- The planned treaty has revived memories of Japan's occupation of Korea
- The South Korean government says it wants to consult with lawmakers
- The two countries were meant to sign the deal in Tokyo on Friday
- The accord is intended to allow the sharing of classified military information
South Korea and Japan on Friday postponed the signing of a landmark military intelligence pact after the prospect stirred discontent among Koreans.
Japan occupied Korea for 35 years during the first half of the 20th century, and anti-Japanese sentiment still lingers.
The two countries had originally been scheduled to sign the accord in Tokyo on Friday. But the ceremony has been put on hold pending consultations on the matter with the South Korean National Assembly, an official at the South Korean Foreign Ministry said.
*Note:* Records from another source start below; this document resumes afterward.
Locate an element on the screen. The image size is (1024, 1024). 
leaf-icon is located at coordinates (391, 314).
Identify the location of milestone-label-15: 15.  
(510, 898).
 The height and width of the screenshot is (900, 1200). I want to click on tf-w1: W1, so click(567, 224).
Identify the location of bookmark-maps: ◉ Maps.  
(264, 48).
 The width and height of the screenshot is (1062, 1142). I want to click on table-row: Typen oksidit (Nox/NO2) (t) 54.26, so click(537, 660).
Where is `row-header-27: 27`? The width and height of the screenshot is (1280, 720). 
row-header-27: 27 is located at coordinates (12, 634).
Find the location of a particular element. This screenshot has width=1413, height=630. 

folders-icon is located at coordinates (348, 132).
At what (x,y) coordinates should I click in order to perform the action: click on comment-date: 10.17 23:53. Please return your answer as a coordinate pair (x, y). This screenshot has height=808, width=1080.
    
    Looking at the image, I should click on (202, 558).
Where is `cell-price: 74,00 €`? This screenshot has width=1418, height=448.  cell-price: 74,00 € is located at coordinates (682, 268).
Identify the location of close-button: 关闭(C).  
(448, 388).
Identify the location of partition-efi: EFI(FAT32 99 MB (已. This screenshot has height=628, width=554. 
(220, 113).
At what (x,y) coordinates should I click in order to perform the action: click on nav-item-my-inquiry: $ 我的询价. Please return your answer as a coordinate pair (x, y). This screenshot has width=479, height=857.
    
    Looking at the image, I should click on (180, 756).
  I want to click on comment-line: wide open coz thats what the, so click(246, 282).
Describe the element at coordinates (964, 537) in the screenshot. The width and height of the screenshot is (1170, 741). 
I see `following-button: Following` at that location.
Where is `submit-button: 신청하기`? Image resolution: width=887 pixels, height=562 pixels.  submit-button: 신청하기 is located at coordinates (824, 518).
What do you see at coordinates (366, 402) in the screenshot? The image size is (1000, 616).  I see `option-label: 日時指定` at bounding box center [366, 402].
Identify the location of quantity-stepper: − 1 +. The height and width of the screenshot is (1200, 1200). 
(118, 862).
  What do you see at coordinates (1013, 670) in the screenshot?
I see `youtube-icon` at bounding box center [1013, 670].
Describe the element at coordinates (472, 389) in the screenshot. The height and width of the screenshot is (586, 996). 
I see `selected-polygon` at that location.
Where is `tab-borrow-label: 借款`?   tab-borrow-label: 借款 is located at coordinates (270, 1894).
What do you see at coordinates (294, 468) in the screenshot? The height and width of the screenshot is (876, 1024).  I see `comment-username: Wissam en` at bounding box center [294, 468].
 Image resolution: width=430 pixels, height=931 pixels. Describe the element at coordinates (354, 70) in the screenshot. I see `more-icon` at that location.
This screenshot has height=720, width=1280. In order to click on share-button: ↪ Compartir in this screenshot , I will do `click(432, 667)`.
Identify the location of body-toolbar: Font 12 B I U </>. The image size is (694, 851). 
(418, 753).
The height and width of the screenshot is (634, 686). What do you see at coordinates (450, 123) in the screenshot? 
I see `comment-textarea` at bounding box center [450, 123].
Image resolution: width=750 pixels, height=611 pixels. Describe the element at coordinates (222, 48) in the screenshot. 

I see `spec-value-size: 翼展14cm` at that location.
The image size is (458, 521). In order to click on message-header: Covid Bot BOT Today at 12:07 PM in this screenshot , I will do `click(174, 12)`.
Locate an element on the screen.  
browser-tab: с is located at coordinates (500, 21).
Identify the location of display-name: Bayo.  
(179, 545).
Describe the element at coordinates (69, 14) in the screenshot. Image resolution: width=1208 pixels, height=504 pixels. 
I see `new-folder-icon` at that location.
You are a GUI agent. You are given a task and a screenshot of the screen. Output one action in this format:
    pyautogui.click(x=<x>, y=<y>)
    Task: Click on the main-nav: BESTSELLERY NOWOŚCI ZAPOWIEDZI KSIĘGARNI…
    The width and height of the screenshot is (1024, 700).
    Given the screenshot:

The planned pact is intended to "provide a legal framework on sharing classified military information," including the threat from nuclear-armed North Korea, Cho Byung-jae, a spokesman for the South Korean Foreign Ministry, had said Thursday.
But as news of the proposed deal suddenly emerged this week, Koreans expressed misgivings.
"This is clearly a deception," said Kim Hwan-young, the head of Korean Veterans for Peace. "I am angry at the fact that our government pushed the deal ignoring the national sentiment. We were colonized by Japan for more than three decades and we also suffered separation and civil war because of Japan."
Japan has been accused of forcing thousands of Koreans to enroll into the military during the occupation between 1910 and 1945 and of coercing hundreds of thousands of women to serve as sex slaves. They were known as "comfort women" for soldiers in the Japanese Imperial Army.
Street protests and lawsuits in South Korea have sought redress for the sufferings of the comfort women.
The idea of a military deal between the two countries appeared to revive some of that anger.
"I don't want this treaty to take place," Choi Jong-kwan, who works for a legal firm in Seoul, said before the postponement of the pact was announced. "I am especially not happy at the fact that the signing will take place in Japan."
Tokyo and Seoul have also been arguing about who has sovereignty over a group of small islands, known as Dokdo in Korea and Takeshima in Japan.
Japan has long claimed the islets in the sea east of Korea as its territory, but Seoul insists all Korean territory was returned after independence in 1945.
"There is still national sentiment on the history and the Dokdo Island dispute," said Moon Chung-in, a political science professor at Yonsei University.
"They should have gotten some concession from Japan on the issues and also made the process public," said Moon, a former national security adviser to the administration of former president, Roh Moo-hyun.
Other observers have argued in favor of the deal, noting the present threat to both countries from the secretive North Korean regime.
"The treaty was inevitable given the current trend in northeast Asia including that of China's growing influence and its ties with North Korea," said Kim Tae-woo, the head of Korean Institute for National Unification.
"South Korea is good with human intelligence, while Japan has an upper hand in technology intelligence," said Kim, who is also a former vice president of the Korea Institute for Defense Analyses. "The two nations are likely to cooperate when it comes to the North Korean threat."
South Korea has already signed similar treaties with 23 other countries, including the United States and Russia, according to the South Korean Foreign Ministry.
And Seoul and Tokyo have deep and long-established economic ties. As of 2011, Japan and South Korea were each others' third largest trading partners, according to Korea International Trade Association.
Some South Koreans said they thought it was time for Seoul and Tokyo to move on from the past.
"For the sake of the interest of the country, we need to put historical factors behind us," said Park Sung-kwon, who works for a construction company in Seoul. "I support the deal."